[Provided information]

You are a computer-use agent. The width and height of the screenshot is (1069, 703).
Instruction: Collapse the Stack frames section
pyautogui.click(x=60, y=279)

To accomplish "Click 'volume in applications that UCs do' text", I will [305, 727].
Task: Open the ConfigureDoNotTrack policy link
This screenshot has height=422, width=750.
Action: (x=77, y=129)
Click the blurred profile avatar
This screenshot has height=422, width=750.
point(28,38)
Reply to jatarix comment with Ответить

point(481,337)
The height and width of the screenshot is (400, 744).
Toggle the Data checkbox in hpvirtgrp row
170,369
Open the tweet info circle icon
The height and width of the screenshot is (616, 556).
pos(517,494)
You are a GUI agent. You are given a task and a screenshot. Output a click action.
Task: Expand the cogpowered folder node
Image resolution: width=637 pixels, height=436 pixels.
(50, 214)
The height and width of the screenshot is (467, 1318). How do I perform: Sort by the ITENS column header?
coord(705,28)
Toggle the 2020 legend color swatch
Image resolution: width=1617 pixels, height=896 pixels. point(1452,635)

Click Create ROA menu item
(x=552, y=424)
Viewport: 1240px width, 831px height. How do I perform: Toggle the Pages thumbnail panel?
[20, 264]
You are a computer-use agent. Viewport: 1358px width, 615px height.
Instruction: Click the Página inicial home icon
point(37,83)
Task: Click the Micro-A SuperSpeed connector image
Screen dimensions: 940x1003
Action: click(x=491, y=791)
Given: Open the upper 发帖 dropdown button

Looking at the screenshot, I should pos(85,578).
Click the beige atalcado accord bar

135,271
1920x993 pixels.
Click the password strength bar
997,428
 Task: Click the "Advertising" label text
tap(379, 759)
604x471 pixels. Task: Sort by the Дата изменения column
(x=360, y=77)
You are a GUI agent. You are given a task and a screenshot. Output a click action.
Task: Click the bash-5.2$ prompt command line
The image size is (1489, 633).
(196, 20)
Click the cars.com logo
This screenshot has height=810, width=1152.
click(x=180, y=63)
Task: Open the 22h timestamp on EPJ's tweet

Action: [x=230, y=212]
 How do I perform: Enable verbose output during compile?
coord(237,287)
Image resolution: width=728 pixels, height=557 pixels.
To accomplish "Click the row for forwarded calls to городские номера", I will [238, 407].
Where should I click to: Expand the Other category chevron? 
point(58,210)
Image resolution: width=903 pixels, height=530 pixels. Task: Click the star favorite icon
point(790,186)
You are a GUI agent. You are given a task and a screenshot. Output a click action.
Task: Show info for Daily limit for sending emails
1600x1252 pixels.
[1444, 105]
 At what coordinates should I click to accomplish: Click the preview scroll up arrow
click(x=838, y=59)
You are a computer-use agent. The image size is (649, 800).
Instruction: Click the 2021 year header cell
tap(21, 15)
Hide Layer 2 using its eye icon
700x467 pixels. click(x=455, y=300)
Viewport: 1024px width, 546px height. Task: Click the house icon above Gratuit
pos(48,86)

[/Provided information]

Print every record exactly as it was given.

You are a computer-use agent. The width and height of the screenshot is (1069, 703).
Instruction: Collapse the Stack frames section
pyautogui.click(x=60, y=279)

To accomplish "Click 'volume in applications that UCs do' text", I will [305, 727].
Task: Open the ConfigureDoNotTrack policy link
This screenshot has height=422, width=750.
Action: (x=77, y=129)
Click the blurred profile avatar
This screenshot has height=422, width=750.
point(28,38)
Reply to jatarix comment with Ответить

point(481,337)
The height and width of the screenshot is (400, 744).
Toggle the Data checkbox in hpvirtgrp row
170,369
Open the tweet info circle icon
The height and width of the screenshot is (616, 556).
pos(517,494)
You are a GUI agent. You are given a task and a screenshot. Output a click action.
Task: Expand the cogpowered folder node
Image resolution: width=637 pixels, height=436 pixels.
(50, 214)
The height and width of the screenshot is (467, 1318). How do I perform: Sort by the ITENS column header?
coord(705,28)
Toggle the 2020 legend color swatch
Image resolution: width=1617 pixels, height=896 pixels. point(1452,635)

Click Create ROA menu item
(x=552, y=424)
Viewport: 1240px width, 831px height. How do I perform: Toggle the Pages thumbnail panel?
[20, 264]
You are a computer-use agent. Viewport: 1358px width, 615px height.
Instruction: Click the Página inicial home icon
point(37,83)
Task: Click the Micro-A SuperSpeed connector image
Screen dimensions: 940x1003
Action: click(x=491, y=791)
Given: Open the upper 发帖 dropdown button

Looking at the screenshot, I should pos(85,578).
Click the beige atalcado accord bar

135,271
1920x993 pixels.
Click the password strength bar
997,428
 Task: Click the "Advertising" label text
tap(379, 759)
604x471 pixels. Task: Sort by the Дата изменения column
(x=360, y=77)
You are a GUI agent. You are given a task and a screenshot. Output a click action.
Task: Click the bash-5.2$ prompt command line
The image size is (1489, 633).
(196, 20)
Click the cars.com logo
This screenshot has height=810, width=1152.
click(x=180, y=63)
Task: Open the 22h timestamp on EPJ's tweet

Action: [x=230, y=212]
 How do I perform: Enable verbose output during compile?
coord(237,287)
Image resolution: width=728 pixels, height=557 pixels.
To accomplish "Click the row for forwarded calls to городские номера", I will [238, 407].
Where should I click to: Expand the Other category chevron? 
point(58,210)
Image resolution: width=903 pixels, height=530 pixels. Task: Click the star favorite icon
point(790,186)
You are a GUI agent. You are given a task and a screenshot. Output a click action.
Task: Show info for Daily limit for sending emails
1600x1252 pixels.
[1444, 105]
 At what coordinates should I click to accomplish: Click the preview scroll up arrow
click(x=838, y=59)
You are a computer-use agent. The image size is (649, 800).
Instruction: Click the 2021 year header cell
tap(21, 15)
Hide Layer 2 using its eye icon
700x467 pixels. click(x=455, y=300)
Viewport: 1024px width, 546px height. Task: Click the house icon above Gratuit
pos(48,86)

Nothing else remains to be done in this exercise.